2011 Toyota Tundra Double Cab SR5 4x4 5.7L Review

The pickup truck market is dominated by Ford’s F-150, and it’s been that way for many years. The Ram and the GM twins, Chevy Silverado and GMC Sierra, make up the majority of the remaining sales, but certainly not all. Toyota has a role to play, and its “big boy” truck deserves attention.

Good looks and solid build quality

photo : 2011 Toyota Tundra Double Cab SR5, Rob Rothwell/Auto123.com

There’s not a lot that can be done to design a pickup truck that’s a visual knockout while maximizing its practicality and functionality. Whose pickup looks the best these days is a toss-up. I tend to favour Ford’s F-150 for its symmetry and smooth, restrained lines.

That said, Toyota has no need to apologize. The 2011 Tundra is by all accounts a sharp-looking truck that carries its girth with strength and confidence. Visual appeal isn’t lost on the inside, either. Toyota redid it in 2007, so there’s not much new to report for 2011 other than to say that the Tundra’s cabin is very well thought-out, attractive and functional.

I don’t think I’ve seen any manufacturer make better use of cabin space for the storage of items large and small. There are bins, slots and trays spread all over the Tundra’s living space, such that I wondered how one would remember where that “gadget” was safely placed when it came time to retrieve it.

Along with bins and receptacles, the cabin is furnished with full instrumentation to allow drivers to keep an eye on things like engine temperature and oil pressure. And those necessities are monitored from a large, comfortable driver’s seat that supplies plenty of support for aching joints and muscles at the end of a workday.

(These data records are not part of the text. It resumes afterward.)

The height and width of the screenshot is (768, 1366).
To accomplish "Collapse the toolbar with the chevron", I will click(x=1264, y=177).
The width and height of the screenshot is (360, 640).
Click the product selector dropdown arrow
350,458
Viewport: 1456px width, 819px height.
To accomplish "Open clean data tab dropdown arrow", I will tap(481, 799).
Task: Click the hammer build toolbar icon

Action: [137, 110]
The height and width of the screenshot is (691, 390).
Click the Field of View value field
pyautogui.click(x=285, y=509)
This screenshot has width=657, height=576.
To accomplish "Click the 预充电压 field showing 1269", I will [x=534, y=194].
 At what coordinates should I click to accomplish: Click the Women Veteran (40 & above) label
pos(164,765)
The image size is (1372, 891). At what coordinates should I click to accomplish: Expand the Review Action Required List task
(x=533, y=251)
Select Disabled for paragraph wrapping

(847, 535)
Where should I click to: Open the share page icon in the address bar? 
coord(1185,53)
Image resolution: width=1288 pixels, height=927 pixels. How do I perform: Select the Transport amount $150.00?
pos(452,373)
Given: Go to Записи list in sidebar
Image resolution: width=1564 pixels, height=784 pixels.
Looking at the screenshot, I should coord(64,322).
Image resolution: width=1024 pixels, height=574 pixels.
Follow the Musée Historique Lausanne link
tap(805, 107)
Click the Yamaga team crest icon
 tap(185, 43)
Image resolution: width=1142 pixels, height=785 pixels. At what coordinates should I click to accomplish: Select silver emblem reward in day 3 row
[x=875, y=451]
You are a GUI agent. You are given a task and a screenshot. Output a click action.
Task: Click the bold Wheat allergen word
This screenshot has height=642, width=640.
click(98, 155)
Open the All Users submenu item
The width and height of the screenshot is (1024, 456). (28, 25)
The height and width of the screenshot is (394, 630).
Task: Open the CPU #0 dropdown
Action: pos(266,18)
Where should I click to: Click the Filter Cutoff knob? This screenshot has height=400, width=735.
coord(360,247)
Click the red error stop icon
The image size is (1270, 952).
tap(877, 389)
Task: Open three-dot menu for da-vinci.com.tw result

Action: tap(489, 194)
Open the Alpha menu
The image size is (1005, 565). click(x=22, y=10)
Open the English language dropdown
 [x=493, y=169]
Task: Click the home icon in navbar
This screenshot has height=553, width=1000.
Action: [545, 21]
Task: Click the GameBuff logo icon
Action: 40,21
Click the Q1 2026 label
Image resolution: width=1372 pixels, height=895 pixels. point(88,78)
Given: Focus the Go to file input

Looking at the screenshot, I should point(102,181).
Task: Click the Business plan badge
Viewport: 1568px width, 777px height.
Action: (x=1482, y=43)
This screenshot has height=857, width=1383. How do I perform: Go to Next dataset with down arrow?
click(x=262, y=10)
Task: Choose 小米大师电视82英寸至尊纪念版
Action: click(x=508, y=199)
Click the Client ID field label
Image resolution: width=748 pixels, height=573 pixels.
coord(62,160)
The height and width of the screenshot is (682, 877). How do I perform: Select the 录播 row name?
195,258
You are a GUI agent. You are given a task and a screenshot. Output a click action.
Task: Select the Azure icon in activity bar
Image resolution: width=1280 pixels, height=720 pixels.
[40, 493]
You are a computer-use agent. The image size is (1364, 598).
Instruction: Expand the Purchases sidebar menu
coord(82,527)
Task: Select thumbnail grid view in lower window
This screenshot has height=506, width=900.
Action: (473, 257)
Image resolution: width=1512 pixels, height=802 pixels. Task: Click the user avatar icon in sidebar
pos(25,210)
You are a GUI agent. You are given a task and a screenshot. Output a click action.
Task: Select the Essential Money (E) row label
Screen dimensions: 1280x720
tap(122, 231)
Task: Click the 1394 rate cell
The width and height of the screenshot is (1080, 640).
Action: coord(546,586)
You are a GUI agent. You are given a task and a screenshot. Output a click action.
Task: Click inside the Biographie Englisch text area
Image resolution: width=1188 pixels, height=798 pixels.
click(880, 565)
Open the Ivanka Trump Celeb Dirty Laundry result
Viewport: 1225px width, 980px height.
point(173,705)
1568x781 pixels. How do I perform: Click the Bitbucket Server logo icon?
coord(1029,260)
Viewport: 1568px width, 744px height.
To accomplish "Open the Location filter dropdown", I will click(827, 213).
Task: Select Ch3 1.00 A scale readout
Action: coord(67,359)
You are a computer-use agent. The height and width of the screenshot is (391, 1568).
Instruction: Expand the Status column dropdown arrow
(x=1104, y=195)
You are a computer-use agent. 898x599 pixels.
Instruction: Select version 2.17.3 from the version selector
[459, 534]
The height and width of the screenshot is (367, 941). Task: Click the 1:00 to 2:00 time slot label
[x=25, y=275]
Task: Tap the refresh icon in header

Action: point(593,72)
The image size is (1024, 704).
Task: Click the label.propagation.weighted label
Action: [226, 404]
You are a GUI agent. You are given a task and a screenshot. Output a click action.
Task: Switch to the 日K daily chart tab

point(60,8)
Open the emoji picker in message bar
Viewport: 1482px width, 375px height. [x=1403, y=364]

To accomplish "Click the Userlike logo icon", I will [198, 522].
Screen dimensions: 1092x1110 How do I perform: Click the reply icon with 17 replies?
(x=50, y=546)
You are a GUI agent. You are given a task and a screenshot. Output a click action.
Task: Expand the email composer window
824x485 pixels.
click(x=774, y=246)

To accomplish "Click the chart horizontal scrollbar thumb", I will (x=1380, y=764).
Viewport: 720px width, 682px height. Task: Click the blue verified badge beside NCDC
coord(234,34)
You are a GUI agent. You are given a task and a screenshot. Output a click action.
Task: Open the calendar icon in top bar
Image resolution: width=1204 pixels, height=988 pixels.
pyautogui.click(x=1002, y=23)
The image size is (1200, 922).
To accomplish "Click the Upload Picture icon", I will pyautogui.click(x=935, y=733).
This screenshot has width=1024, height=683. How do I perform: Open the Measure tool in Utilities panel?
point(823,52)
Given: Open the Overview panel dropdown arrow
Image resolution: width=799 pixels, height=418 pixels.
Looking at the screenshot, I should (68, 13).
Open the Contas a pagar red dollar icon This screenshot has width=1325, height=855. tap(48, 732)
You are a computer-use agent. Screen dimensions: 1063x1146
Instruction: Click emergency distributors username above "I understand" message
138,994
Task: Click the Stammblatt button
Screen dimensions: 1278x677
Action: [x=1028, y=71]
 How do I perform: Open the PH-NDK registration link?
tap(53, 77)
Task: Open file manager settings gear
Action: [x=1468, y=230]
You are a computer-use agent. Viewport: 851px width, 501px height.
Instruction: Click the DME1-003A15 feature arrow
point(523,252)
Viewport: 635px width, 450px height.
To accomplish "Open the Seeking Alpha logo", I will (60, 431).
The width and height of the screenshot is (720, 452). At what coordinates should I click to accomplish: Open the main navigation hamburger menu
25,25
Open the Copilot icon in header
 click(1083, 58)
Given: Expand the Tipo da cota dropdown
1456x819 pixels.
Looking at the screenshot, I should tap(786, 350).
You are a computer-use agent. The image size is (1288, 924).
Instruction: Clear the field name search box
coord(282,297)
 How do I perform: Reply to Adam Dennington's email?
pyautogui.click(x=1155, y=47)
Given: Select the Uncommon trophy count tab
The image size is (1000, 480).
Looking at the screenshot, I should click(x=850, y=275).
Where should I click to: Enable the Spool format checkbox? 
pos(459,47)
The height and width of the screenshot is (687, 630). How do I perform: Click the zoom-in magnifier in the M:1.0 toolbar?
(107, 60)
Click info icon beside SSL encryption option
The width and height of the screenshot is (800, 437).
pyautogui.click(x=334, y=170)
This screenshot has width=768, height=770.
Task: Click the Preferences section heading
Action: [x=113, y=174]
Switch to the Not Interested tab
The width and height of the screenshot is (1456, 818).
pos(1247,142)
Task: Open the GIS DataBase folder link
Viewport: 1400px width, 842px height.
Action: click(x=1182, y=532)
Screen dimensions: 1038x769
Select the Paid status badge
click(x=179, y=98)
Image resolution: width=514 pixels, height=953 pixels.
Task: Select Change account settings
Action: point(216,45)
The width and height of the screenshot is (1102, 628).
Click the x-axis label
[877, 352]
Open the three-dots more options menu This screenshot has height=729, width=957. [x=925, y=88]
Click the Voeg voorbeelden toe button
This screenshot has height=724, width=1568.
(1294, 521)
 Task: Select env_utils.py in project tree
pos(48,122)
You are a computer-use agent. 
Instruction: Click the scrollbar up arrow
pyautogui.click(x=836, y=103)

Fatigued owners will no doubt appreciate the serenely smooth ride of this big-rig truck. I was quite pleased with the Tundra’s overall operational refinement and exceptional ride comfort. The big i-Force engine is delightfully smooth and civilized, while road noise is effectively isolated from the Tundra’s living room.

Counter-intuitive to its civility is the wallop of power the i-Force can deliver when demanded.

Big i-Force power

At 5.7 litres of displacement, it’s a big engine in these days of restraint, but sometimes there’s no replacement for big. This is the Tundra’s optional engine, which ups the output significantly over the 310 horsepower of the base 4.6-litre V8.

The larger i-Force V8 powerplant churns out 381 horsepower @ 5,600 rpm and 401 pound-feet of torque @ 3,600 rpm, thanks in part to variable valve timing with intelligence (VVT-i). These are impressive figures, which contribute to the generous 4,445-kg (9,800-lb) tow capacity of the 5.7-litre i-Force Double Cab Tundra.

Figures not so impressive pertain to fuel economy, which is rated at a wallet-crushing 16.7 L/100 km and 12.1 L/100 km city and highway driving, respectively. According to on-board data, my consumption for city driving averaged in the range of 17 L/100 km, which is not far off the posted number.

In aid of towing chores, the Tundra’s 6-speed automatic transmission is fitted with a Tow/Haul mode and a transmission cooler. And to assist in keeping it all together on the road, the Tundra is equipped with an electronic vehicle stability program.

Should an off-road excursion be undertaken, the Tundra’s got it covered.

True 4x4 at the flick of a switch

photo : 2011 Toyota Tundra Double Cab SR5, Rob Rothwell/Auto123.com

Turning a switch instantly converts the Tundra from two-wheel-drive (2WD) to four-wheel-drive (4WD). A further twist of the switch engages low-range gearing to enact serious off-road functionality. Skid plates protect the electronic transfer case and engine while an engine oil cooler prevents things running too hot.

Traction control is standard Tundra fare; missing, though, is a hill-descent control system to regulate speed on steep, slippery drops when off-roading. Ground clearance for my tester is pegged at 26.5 cm (10.4 in).

Behind the wheel

I enjoyed driving the 2011 Tundra SR5 Double Cab immensely. I was impressed with its ability to rocket up to highway speed and to pass slower-moving vehicles in a snap. A characteristic that annoyed me, though, was the hypersensitivity of the lightly-sprung throttle.

Until I adjusted to it, I tended to invoke neck snap when pulling away from a stop. If not careful, it was way easy to chirp the rear tires and look slightly road-raged to other motorists. Okay… it was perhaps not that severe, but wearing clompy boots and trying to drive smoothly could be a challenge.

Despite its “get up and go” readiness and a so-so base audio unit, my tester performed admirably. It felt well balanced and rock solid; nary was a rattle or thump to be heard over rough pavement or potholes. Visibility from the driver’s perch was excellent, however the side mirrors simply weren’t as all-encompassing as some competitors’ mirrors, in particular Ford’s F-150.

My nicely-equipped Double Cab SR5 4x4 tester, powered by the i-Force 5.7-litre mill, tallied-out at a moderate $40,155. This included an optional $2,953 upgrade package full of comfort and convenience niceties.